Start of The records

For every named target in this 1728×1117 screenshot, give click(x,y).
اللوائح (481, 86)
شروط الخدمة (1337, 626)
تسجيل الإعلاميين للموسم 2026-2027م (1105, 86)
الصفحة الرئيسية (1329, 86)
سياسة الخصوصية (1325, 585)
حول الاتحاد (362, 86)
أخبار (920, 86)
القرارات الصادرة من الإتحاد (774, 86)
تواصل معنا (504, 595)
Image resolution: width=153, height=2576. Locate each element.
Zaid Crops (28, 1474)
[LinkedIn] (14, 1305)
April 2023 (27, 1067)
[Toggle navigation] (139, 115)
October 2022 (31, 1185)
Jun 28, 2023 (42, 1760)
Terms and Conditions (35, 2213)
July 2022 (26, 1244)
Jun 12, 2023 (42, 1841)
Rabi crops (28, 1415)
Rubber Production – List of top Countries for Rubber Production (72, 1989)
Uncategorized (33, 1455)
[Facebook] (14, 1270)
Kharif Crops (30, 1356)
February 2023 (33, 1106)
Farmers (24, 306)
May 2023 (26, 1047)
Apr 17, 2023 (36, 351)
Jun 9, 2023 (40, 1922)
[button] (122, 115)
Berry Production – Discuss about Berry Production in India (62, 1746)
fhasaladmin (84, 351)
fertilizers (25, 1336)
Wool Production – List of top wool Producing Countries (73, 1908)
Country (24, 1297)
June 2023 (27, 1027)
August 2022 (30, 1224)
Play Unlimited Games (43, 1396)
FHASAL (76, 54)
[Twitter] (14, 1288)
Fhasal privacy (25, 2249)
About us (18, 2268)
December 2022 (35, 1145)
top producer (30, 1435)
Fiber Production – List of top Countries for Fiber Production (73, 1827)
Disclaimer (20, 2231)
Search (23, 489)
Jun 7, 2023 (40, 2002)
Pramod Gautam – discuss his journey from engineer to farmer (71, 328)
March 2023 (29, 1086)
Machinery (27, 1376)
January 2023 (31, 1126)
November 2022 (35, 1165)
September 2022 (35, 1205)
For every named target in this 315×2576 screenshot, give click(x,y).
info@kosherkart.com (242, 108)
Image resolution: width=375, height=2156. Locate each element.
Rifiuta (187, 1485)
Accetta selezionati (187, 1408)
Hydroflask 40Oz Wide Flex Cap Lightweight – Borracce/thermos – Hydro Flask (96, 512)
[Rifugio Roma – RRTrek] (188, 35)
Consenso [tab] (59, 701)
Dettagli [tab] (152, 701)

End of The records

Exercise description:
Across the entries above, work out the count of lines that hold the word "this", and state that number alone.

Answer space:
2